Reinshagen Clemens, Ruess Daniel, Molcanyi Marek, Redjal Navid, Walcott Brian Patrick, Goldbrunner Roland, Rieger Bernhard
Department of General Neurosurgery, University of Cologne, 62 Kerpener Street, Cologne 50937, Germany; Molecular Neurotherapy and Imaging Laboratory, Massachusetts General Hospital, Harvard Medical School, Boston, MA, USA; Department of Radiology, Massachusetts General Hospital, Harvard Medical School, Boston, MA, USA.
Department of General Neurosurgery, University of Cologne, 62 Kerpener Street, Cologne 50937, Germany.
J Clin Neurosci. 2015 Jun;22(6):1030-5. doi: 10.1016/j.jocn.2015.01.013. Epub 2015 Apr 23.
We report eight patients with disc herniations who underwent sequestrectomy via a crossover translaminar technique. The lateral lumbar spinal canal can be divided into several regions: the subarticular, foraminal and extraforaminal zone. Due to its difficult surgical exposure, some authors refer to part of the subarticular and foraminal region as the hidden zone. Conventional approaches involve partial or total facet joint resection, introducing risk of postoperative instability.
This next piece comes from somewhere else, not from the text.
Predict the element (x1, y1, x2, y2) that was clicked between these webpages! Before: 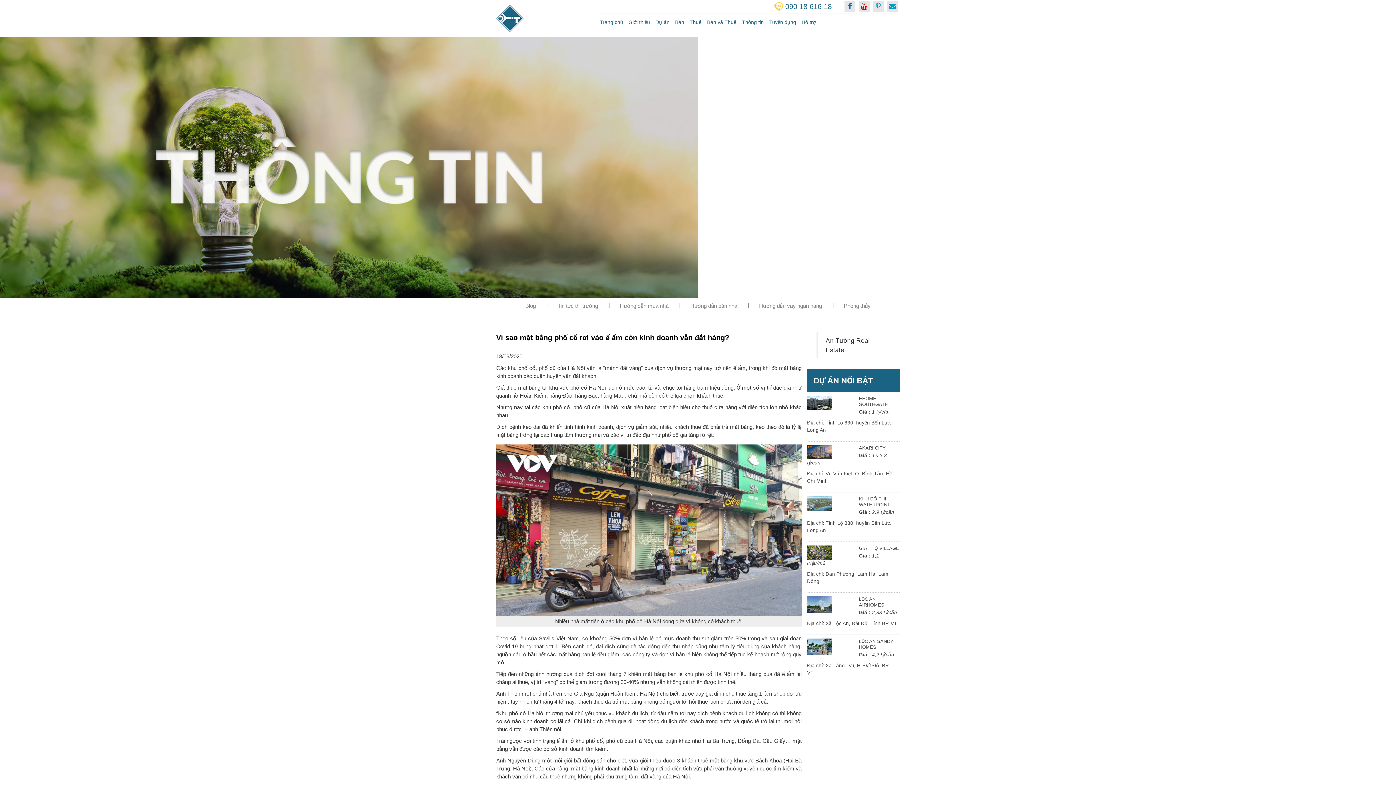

Under fluoroscopic guidance, a high speed drill was used to create a small, angled fenestration at the base of the spinous process aimed at the contralateral hidden zone. The nerve root was visualized and disc fragments were removed without facet joint violation. Patients were registered in the International Spine Registry, Spine Tango. Numeric rating scale (NRS), Oswestry disability index (ODI) and core outcome measures index (COMI) were used to evaluate outcome after 6 weeks and 3 months. Outcome was further statistically matched with the Spine Tango pool of patients who underwent sequestrectomy via conventional techniques. Postoperative CT scans showed the translaminar crossover approach with the preserved facet joints. There was significant postoperative improvement of NRS scores and ODI at all follow-up intervals. COMI achieved significant improvement at 3 months. Statistical comparison with Spine Tango data confirmed that the translaminar crossover approach matches the clinical results of the conventional techniques. This series is a proof of principle for a successful translaminar crossover approach to the lumbar hidden zone. The outcome is not inferior to conventional inter- and translaminar routes and the technique potentially offers risk reduction for postoperative instability by preserving facet joint function, especially in the case of recurrent disease.
我们报告了8例通过交叉经椎板技术进行椎间盘游离体切除术的椎间盘突出症患者。腰椎外侧椎管可分为几个区域:关节下区、椎间孔区和椎间孔外区。由于其手术暴露困难,一些作者将部分关节下区和椎间孔区称为隐匿区。传统方法包括部分或全部小关节突切除术,存在术后不稳定的风险。在荧光透视引导下,使用高速钻头在棘突根部向对侧隐匿区创建一个小的、成角度的开窗。显露神经根并在不破坏小关节突的情况下取出椎间盘碎片。患者被纳入国际脊柱注册库Spine Tango。使用数字评分量表(NRS)、Oswestry功能障碍指数(ODI)和核心结局指标指数(COMI)在6周和3个月后评估疗效。疗效进一步与通过传统技术进行游离体切除术的Spine Tango患者库进行统计学匹配。术后CT扫描显示了保留小关节突的经椎板交叉入路。在所有随访期间,NRS评分和ODI均有显著的术后改善。COMI在3个月时取得显著改善。与Spine Tango数据的统计学比较证实,经椎板交叉入路与传统技术的临床结果相当。本系列是成功的经椎板交叉入路治疗腰椎隐匿区的原理验证。其疗效不低于传统的椎间和经椎板入路,并且该技术通过保留小关节突功能可能降低术后不稳定的风险,尤其是在复发性疾病的情况下。